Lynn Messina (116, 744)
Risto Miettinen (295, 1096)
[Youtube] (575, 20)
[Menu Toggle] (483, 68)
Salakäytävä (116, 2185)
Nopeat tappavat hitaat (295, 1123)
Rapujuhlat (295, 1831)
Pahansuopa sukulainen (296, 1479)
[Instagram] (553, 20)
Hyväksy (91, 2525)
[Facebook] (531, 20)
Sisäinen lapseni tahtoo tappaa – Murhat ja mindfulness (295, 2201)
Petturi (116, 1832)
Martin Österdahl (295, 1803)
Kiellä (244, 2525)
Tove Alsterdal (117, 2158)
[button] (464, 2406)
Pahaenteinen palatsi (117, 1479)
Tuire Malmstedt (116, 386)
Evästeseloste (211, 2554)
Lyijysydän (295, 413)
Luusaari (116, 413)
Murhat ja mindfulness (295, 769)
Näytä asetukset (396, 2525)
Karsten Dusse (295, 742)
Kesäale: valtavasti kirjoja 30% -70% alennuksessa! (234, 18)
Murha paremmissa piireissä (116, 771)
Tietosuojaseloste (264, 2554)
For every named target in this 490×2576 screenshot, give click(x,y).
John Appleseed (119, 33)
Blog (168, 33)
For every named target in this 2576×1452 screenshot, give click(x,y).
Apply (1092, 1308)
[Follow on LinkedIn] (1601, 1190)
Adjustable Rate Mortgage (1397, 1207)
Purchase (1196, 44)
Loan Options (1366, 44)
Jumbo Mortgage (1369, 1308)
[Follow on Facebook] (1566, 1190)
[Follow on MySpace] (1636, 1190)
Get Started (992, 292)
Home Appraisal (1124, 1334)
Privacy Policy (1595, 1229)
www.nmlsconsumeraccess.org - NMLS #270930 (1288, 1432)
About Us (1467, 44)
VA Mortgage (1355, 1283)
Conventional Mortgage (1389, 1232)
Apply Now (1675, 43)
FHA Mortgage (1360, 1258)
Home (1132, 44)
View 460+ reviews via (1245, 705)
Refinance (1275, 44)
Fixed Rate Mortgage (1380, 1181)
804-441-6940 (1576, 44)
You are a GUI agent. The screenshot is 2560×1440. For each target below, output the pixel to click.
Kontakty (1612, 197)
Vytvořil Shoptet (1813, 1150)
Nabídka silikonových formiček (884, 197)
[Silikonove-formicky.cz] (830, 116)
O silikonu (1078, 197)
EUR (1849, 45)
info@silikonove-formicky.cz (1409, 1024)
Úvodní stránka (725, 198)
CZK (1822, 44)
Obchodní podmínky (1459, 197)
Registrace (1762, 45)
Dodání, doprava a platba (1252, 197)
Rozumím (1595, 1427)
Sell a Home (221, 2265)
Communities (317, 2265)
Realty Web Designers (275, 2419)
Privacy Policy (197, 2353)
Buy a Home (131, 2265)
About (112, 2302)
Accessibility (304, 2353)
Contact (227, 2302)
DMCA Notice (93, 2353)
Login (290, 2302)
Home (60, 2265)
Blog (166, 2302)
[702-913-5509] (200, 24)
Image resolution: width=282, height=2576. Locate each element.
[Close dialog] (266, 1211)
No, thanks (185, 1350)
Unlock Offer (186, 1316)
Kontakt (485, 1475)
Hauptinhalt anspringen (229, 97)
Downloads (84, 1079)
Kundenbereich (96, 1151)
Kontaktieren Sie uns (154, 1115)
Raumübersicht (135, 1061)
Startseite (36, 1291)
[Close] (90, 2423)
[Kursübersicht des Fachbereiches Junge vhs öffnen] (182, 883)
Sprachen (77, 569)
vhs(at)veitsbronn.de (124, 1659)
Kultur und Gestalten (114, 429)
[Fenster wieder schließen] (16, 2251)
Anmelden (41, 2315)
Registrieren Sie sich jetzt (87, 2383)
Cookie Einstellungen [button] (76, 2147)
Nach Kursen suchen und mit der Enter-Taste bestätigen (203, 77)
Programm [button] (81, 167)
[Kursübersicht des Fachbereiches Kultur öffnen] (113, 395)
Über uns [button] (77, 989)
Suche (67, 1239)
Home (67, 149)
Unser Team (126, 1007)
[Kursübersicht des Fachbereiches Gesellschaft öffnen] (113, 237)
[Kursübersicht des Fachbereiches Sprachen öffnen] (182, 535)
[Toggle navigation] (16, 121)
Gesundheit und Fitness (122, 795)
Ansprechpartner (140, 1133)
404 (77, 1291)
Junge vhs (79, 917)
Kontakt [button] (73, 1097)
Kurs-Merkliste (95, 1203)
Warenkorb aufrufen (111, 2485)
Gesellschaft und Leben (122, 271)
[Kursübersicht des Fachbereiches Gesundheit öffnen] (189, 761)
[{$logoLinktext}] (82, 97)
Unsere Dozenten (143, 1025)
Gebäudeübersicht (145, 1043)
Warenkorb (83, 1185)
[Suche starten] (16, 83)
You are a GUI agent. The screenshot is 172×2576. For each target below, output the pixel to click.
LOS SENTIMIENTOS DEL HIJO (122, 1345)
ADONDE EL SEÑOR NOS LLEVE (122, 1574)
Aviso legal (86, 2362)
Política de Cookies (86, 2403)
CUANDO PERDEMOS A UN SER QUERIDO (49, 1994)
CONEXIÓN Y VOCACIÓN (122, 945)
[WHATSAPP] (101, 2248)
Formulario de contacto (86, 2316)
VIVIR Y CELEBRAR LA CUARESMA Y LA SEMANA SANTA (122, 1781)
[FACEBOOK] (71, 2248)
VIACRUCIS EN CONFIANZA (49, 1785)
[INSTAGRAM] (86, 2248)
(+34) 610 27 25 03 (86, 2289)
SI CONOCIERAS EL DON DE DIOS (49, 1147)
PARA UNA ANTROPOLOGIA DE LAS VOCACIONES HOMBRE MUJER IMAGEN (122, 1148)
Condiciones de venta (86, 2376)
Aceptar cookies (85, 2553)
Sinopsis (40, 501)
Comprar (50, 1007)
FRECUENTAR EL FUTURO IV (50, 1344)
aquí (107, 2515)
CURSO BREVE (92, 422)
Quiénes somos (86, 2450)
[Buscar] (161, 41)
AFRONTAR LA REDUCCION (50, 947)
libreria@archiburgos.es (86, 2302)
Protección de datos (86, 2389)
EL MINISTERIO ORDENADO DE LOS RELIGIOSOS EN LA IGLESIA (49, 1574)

Problem to work on:
Each line above must be reproduced exactly.

Your response:
Lynn Messina (116, 744)
Risto Miettinen (295, 1096)
[Youtube] (575, 20)
[Menu Toggle] (483, 68)
Salakäytävä (116, 2185)
Nopeat tappavat hitaat (295, 1123)
Rapujuhlat (295, 1831)
Pahansuopa sukulainen (296, 1479)
[Instagram] (553, 20)
Hyväksy (91, 2525)
[Facebook] (531, 20)
Sisäinen lapseni tahtoo tappaa – Murhat ja mindfulness (295, 2201)
Petturi (116, 1832)
Martin Österdahl (295, 1803)
Kiellä (244, 2525)
Tove Alsterdal (117, 2158)
[button] (464, 2406)
Pahaenteinen palatsi (117, 1479)
Tuire Malmstedt (116, 386)
Evästeseloste (211, 2554)
Lyijysydän (295, 413)
Luusaari (116, 413)
Murhat ja mindfulness (295, 769)
Näytä asetukset (396, 2525)
Karsten Dusse (295, 742)
Kesäale: valtavasti kirjoja 30% -70% alennuksessa! (234, 18)
Murha paremmissa piireissä (116, 771)
Tietosuojaseloste (264, 2554)
For every named target in this 490×2576 screenshot, give click(x,y).
John Appleseed (119, 33)
Blog (168, 33)
For every named target in this 2576×1452 screenshot, give click(x,y).
Apply (1092, 1308)
[Follow on LinkedIn] (1601, 1190)
Adjustable Rate Mortgage (1397, 1207)
Purchase (1196, 44)
Loan Options (1366, 44)
Jumbo Mortgage (1369, 1308)
[Follow on Facebook] (1566, 1190)
[Follow on MySpace] (1636, 1190)
Get Started (992, 292)
Home Appraisal (1124, 1334)
Privacy Policy (1595, 1229)
www.nmlsconsumeraccess.org - NMLS #270930 (1288, 1432)
About Us (1467, 44)
VA Mortgage (1355, 1283)
Conventional Mortgage (1389, 1232)
Apply Now (1675, 43)
FHA Mortgage (1360, 1258)
Home (1132, 44)
View 460+ reviews via (1245, 705)
Refinance (1275, 44)
Fixed Rate Mortgage (1380, 1181)
804-441-6940 (1576, 44)
You are a GUI agent. The screenshot is 2560×1440. For each target below, output the pixel to click.
Kontakty (1612, 197)
Vytvořil Shoptet (1813, 1150)
Nabídka silikonových formiček (884, 197)
[Silikonove-formicky.cz] (830, 116)
O silikonu (1078, 197)
EUR (1849, 45)
info@silikonove-formicky.cz (1409, 1024)
Úvodní stránka (725, 198)
CZK (1822, 44)
Obchodní podmínky (1459, 197)
Registrace (1762, 45)
Dodání, doprava a platba (1252, 197)
Rozumím (1595, 1427)
Sell a Home (221, 2265)
Communities (317, 2265)
Realty Web Designers (275, 2419)
Privacy Policy (197, 2353)
Buy a Home (131, 2265)
About (112, 2302)
Accessibility (304, 2353)
Contact (227, 2302)
DMCA Notice (93, 2353)
Login (290, 2302)
Home (60, 2265)
Blog (166, 2302)
[702-913-5509] (200, 24)
Image resolution: width=282, height=2576. Locate each element.
[Close dialog] (266, 1211)
No, thanks (185, 1350)
Unlock Offer (186, 1316)
Kontakt (485, 1475)
Hauptinhalt anspringen (229, 97)
Downloads (84, 1079)
Kundenbereich (96, 1151)
Kontaktieren Sie uns (154, 1115)
Raumübersicht (135, 1061)
Startseite (36, 1291)
[Close] (90, 2423)
[Kursübersicht des Fachbereiches Junge vhs öffnen] (182, 883)
Sprachen (77, 569)
vhs(at)veitsbronn.de (124, 1659)
Kultur und Gestalten (114, 429)
[Fenster wieder schließen] (16, 2251)
Anmelden (41, 2315)
Registrieren Sie sich jetzt (87, 2383)
Cookie Einstellungen [button] (76, 2147)
Nach Kursen suchen und mit der Enter-Taste bestätigen (203, 77)
Programm [button] (81, 167)
[Kursübersicht des Fachbereiches Kultur öffnen] (113, 395)
Über uns [button] (77, 989)
Suche (67, 1239)
Home (67, 149)
Unser Team (126, 1007)
[Kursübersicht des Fachbereiches Gesellschaft öffnen] (113, 237)
[Kursübersicht des Fachbereiches Sprachen öffnen] (182, 535)
[Toggle navigation] (16, 121)
Gesundheit und Fitness (122, 795)
Ansprechpartner (140, 1133)
404 (77, 1291)
Junge vhs (79, 917)
Kontakt [button] (73, 1097)
Kurs-Merkliste (95, 1203)
Warenkorb aufrufen (111, 2485)
Gesellschaft und Leben (122, 271)
[Kursübersicht des Fachbereiches Gesundheit öffnen] (189, 761)
[{$logoLinktext}] (82, 97)
Unsere Dozenten (143, 1025)
Gebäudeübersicht (145, 1043)
Warenkorb (83, 1185)
[Suche starten] (16, 83)
You are a GUI agent. The screenshot is 172×2576. For each target below, output the pixel to click.
LOS SENTIMIENTOS DEL HIJO (122, 1345)
ADONDE EL SEÑOR NOS LLEVE (122, 1574)
Aviso legal (86, 2362)
Política de Cookies (86, 2403)
CUANDO PERDEMOS A UN SER QUERIDO (49, 1994)
CONEXIÓN Y VOCACIÓN (122, 945)
[WHATSAPP] (101, 2248)
Formulario de contacto (86, 2316)
VIVIR Y CELEBRAR LA CUARESMA Y LA SEMANA SANTA (122, 1781)
[FACEBOOK] (71, 2248)
VIACRUCIS EN CONFIANZA (49, 1785)
[INSTAGRAM] (86, 2248)
(+34) 610 27 25 03 (86, 2289)
SI CONOCIERAS EL DON DE DIOS (49, 1147)
PARA UNA ANTROPOLOGIA DE LAS VOCACIONES HOMBRE MUJER IMAGEN (122, 1148)
Condiciones de venta (86, 2376)
Aceptar cookies (85, 2553)
Sinopsis (40, 501)
Comprar (50, 1007)
FRECUENTAR EL FUTURO IV (50, 1344)
aquí (107, 2515)
CURSO BREVE (92, 422)
Quiénes somos (86, 2450)
[Buscar] (161, 41)
AFRONTAR LA REDUCCION (50, 947)
libreria@archiburgos.es (86, 2302)
Protección de datos (86, 2389)
EL MINISTERIO ORDENADO DE LOS RELIGIOSOS EN LA IGLESIA (49, 1574)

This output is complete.